TASK TO CARRY OUT:
Repeat verbatim, and only, the lines of the data below, beginning at the line that contains "You are a GUI" and stopping after the line that contains "眼色/意法 (791, 1373)".

ENTRIES SHOWN:
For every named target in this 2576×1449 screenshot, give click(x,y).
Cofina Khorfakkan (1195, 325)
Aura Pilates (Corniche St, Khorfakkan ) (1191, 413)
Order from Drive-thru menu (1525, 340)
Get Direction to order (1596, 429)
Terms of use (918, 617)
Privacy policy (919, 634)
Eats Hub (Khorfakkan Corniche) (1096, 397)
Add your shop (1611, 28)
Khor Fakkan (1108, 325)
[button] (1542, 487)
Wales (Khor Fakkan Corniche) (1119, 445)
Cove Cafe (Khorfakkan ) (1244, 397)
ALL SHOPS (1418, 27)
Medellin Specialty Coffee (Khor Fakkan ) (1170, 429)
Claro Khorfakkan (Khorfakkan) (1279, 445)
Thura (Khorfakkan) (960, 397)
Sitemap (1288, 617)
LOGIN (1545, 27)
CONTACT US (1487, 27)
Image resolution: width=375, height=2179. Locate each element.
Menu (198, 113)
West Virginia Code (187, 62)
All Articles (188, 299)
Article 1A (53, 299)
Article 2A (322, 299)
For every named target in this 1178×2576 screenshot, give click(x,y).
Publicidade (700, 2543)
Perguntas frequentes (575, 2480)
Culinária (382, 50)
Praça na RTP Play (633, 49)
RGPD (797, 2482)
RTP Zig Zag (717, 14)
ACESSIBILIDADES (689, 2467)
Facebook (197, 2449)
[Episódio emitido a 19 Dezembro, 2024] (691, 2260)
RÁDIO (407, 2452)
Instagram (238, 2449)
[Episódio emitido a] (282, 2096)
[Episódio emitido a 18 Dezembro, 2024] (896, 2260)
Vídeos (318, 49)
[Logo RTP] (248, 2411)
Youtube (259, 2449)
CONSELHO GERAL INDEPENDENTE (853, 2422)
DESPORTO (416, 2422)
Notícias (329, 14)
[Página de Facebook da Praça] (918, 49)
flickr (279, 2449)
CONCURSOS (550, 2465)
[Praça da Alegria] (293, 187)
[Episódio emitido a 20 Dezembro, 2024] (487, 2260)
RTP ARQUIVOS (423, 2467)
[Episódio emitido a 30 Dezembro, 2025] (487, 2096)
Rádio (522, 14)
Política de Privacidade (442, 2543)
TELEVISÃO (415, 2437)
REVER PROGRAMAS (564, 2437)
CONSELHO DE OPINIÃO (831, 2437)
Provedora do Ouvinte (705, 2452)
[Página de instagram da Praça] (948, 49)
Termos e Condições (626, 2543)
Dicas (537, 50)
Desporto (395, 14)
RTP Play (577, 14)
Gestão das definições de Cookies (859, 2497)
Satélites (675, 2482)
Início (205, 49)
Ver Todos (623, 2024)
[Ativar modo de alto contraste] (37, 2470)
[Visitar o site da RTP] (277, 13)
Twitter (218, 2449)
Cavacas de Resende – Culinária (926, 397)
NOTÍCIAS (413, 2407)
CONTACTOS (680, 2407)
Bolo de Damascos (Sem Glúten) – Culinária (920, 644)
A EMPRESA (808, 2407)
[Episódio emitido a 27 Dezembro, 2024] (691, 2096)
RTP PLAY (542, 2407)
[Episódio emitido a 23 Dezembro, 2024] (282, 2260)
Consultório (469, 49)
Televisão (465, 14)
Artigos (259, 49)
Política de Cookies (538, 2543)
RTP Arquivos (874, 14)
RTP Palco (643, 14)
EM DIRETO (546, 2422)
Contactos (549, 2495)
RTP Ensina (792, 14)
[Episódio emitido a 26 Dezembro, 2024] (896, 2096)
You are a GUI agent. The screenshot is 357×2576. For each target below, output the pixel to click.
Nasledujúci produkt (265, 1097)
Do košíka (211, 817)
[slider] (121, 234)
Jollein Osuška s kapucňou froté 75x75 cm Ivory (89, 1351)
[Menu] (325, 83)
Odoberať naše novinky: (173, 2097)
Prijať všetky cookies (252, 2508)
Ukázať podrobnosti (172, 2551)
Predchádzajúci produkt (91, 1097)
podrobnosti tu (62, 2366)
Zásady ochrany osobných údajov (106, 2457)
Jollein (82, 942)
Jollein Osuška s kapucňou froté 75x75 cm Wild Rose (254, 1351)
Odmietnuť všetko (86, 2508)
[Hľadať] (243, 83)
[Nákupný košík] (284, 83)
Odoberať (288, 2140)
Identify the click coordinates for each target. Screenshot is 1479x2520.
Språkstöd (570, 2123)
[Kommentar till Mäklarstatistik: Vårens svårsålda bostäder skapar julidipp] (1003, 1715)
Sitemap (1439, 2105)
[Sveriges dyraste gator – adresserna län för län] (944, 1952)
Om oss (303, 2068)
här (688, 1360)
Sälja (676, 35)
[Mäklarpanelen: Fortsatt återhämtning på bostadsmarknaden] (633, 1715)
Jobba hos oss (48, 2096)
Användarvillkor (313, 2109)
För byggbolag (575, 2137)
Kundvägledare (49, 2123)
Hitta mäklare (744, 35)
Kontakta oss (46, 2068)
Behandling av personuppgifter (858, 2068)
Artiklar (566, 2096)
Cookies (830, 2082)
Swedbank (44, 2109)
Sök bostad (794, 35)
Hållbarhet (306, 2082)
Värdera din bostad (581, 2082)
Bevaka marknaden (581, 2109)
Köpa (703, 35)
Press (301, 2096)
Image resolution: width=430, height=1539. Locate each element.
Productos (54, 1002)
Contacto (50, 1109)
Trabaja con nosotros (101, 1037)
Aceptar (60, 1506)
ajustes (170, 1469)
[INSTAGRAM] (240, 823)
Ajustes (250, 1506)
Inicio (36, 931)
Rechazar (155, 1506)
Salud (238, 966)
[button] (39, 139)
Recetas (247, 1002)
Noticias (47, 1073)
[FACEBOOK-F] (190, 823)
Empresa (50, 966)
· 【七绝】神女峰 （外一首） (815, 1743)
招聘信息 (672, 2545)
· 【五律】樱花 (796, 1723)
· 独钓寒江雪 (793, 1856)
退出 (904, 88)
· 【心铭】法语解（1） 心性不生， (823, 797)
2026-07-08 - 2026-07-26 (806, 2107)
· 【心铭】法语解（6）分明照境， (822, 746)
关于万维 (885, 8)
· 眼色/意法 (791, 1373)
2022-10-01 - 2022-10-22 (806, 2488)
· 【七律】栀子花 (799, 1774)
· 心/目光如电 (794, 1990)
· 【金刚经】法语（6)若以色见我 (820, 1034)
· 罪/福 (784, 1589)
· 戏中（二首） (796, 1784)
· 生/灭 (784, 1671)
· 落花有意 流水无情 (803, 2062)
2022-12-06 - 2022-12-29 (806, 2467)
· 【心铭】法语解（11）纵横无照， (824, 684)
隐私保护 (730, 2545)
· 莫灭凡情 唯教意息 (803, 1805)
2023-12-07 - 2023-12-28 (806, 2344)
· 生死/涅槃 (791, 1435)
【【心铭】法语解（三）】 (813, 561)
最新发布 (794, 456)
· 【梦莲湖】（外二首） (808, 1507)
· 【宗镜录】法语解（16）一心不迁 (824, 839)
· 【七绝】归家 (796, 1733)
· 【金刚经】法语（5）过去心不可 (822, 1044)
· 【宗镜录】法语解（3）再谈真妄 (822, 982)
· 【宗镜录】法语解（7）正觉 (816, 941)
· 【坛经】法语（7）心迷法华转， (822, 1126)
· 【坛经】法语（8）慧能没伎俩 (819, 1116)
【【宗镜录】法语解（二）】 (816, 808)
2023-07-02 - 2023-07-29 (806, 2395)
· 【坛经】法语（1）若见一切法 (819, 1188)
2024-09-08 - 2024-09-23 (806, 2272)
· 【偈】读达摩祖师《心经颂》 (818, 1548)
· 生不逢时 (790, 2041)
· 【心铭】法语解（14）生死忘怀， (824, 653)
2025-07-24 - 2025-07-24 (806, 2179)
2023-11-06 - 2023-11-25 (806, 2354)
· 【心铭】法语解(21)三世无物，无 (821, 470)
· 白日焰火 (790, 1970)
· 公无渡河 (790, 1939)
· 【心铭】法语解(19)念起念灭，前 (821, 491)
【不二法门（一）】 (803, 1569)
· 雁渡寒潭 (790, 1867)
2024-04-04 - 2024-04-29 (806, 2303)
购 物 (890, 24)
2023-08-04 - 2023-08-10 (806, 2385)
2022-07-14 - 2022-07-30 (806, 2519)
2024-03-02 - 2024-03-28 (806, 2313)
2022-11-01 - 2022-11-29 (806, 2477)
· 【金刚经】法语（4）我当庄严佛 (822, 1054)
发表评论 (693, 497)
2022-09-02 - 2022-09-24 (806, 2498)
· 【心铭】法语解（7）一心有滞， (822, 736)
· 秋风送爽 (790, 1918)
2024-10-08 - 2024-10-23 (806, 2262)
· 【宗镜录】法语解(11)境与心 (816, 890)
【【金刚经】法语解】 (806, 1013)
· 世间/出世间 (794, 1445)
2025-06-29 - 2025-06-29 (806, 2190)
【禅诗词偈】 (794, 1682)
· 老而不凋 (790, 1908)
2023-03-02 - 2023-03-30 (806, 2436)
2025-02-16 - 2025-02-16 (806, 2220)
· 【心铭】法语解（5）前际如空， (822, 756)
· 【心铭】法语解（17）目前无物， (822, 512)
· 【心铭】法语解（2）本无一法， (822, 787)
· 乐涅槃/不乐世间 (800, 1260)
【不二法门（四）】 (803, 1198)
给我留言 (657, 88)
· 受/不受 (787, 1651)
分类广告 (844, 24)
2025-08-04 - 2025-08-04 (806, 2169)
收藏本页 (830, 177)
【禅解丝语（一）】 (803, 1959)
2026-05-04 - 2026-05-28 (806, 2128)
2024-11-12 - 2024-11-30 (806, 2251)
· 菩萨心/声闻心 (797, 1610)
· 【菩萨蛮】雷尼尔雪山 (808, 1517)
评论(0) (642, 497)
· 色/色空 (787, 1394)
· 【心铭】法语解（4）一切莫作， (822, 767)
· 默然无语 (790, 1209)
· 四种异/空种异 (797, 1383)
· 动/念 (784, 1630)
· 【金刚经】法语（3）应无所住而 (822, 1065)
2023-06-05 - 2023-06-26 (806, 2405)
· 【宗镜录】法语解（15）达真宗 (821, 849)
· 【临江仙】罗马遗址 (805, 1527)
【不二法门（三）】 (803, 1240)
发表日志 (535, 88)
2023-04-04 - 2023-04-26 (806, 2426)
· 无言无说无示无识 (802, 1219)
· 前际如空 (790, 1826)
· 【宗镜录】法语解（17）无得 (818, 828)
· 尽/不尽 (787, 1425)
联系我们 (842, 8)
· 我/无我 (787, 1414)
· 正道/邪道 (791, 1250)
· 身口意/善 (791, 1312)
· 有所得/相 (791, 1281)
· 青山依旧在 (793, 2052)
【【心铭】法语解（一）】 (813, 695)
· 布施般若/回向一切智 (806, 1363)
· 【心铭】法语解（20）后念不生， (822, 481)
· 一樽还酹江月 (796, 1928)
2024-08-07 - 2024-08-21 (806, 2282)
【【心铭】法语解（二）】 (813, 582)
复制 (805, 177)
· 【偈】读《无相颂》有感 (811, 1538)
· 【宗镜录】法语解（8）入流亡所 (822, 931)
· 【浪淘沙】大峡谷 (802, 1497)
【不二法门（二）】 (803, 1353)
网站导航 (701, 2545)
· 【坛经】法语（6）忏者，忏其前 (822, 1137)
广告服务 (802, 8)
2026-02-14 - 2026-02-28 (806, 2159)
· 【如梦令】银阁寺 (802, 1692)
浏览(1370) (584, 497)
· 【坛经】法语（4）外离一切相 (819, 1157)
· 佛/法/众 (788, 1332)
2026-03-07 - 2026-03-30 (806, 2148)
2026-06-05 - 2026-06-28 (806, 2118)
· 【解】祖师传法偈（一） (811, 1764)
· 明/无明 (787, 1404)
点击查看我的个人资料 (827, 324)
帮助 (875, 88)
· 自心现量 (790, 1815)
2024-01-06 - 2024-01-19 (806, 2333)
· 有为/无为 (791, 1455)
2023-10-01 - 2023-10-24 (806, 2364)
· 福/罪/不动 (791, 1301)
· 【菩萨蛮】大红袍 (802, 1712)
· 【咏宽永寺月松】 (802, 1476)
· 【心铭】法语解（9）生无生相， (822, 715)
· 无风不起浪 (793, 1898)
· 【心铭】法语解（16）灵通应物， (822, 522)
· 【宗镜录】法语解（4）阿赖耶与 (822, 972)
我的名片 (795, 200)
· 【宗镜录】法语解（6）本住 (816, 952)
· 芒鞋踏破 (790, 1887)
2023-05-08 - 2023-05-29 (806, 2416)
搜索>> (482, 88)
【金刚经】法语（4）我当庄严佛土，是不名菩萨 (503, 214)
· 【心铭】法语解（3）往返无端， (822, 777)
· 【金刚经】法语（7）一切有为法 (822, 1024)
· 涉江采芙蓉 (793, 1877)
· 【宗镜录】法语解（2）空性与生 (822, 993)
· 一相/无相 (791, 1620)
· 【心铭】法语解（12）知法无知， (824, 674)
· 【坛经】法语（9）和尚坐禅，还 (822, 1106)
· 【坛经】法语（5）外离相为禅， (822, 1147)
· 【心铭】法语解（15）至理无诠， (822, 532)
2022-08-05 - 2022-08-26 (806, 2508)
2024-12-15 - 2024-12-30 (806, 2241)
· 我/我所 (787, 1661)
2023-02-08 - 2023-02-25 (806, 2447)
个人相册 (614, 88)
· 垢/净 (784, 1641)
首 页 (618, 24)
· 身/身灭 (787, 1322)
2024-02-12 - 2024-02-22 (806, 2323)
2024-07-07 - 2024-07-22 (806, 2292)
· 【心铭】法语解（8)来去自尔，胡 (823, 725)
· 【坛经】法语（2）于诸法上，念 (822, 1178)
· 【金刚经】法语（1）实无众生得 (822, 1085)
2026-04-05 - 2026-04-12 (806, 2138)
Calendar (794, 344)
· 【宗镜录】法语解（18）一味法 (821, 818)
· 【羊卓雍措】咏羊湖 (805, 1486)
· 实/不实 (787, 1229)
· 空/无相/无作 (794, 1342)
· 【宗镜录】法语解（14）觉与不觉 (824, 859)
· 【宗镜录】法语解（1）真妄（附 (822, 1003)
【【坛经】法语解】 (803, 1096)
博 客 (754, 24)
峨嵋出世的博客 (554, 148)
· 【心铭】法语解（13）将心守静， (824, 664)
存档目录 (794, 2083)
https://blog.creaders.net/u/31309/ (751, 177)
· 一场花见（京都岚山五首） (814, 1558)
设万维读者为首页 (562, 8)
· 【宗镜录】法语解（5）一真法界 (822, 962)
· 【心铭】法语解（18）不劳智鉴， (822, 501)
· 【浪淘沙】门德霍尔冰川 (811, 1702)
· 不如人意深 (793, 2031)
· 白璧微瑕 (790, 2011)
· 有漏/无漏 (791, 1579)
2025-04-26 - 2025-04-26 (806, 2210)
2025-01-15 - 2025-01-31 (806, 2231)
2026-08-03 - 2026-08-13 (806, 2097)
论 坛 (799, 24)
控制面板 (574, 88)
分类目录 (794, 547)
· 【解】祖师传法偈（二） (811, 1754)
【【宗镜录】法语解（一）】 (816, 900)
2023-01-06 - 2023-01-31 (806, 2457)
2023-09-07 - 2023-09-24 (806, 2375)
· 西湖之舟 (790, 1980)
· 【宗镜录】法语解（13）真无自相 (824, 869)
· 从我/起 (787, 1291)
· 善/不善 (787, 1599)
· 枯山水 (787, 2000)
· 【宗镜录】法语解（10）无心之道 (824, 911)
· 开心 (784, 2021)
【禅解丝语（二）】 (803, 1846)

RESULT FOR THIS TASK:
You are a GUI agent. The screenshot is 357×2576. For each target below, output the pixel to click.
Nasledujúci produkt (265, 1097)
Do košíka (211, 817)
[slider] (121, 234)
Jollein Osuška s kapucňou froté 75x75 cm Ivory (89, 1351)
[Menu] (325, 83)
Odoberať naše novinky: (173, 2097)
Prijať všetky cookies (252, 2508)
Ukázať podrobnosti (172, 2551)
Predchádzajúci produkt (91, 1097)
podrobnosti tu (62, 2366)
Zásady ochrany osobných údajov (106, 2457)
Jollein (82, 942)
Jollein Osuška s kapucňou froté 75x75 cm Wild Rose (254, 1351)
Odmietnuť všetko (86, 2508)
[Hľadať] (243, 83)
[Nákupný košík] (284, 83)
Odoberať (288, 2140)
Identify the click coordinates for each target. Screenshot is 1479x2520.
Språkstöd (570, 2123)
[Kommentar till Mäklarstatistik: Vårens svårsålda bostäder skapar julidipp] (1003, 1715)
Sitemap (1439, 2105)
[Sveriges dyraste gator – adresserna län för län] (944, 1952)
Om oss (303, 2068)
här (688, 1360)
Sälja (676, 35)
[Mäklarpanelen: Fortsatt återhämtning på bostadsmarknaden] (633, 1715)
Jobba hos oss (48, 2096)
Användarvillkor (313, 2109)
För byggbolag (575, 2137)
Kundvägledare (49, 2123)
Hitta mäklare (744, 35)
Kontakta oss (46, 2068)
Behandling av personuppgifter (858, 2068)
Artiklar (566, 2096)
Cookies (830, 2082)
Swedbank (44, 2109)
Sök bostad (794, 35)
Hållbarhet (306, 2082)
Värdera din bostad (581, 2082)
Bevaka marknaden (581, 2109)
Köpa (703, 35)
Press (301, 2096)
Image resolution: width=430, height=1539. Locate each element.
Productos (54, 1002)
Contacto (50, 1109)
Trabaja con nosotros (101, 1037)
Aceptar (60, 1506)
ajustes (170, 1469)
[INSTAGRAM] (240, 823)
Ajustes (250, 1506)
Inicio (36, 931)
Rechazar (155, 1506)
Salud (238, 966)
[button] (39, 139)
Recetas (247, 1002)
Noticias (47, 1073)
[FACEBOOK-F] (190, 823)
Empresa (50, 966)
· 【七绝】神女峰 （外一首） (815, 1743)
招聘信息 (672, 2545)
· 【五律】樱花 (796, 1723)
· 独钓寒江雪 (793, 1856)
退出 (904, 88)
· 【心铭】法语解（1） 心性不生， (823, 797)
2026-07-08 - 2026-07-26 (806, 2107)
· 【心铭】法语解（6）分明照境， (822, 746)
关于万维 (885, 8)
· 眼色/意法 (791, 1373)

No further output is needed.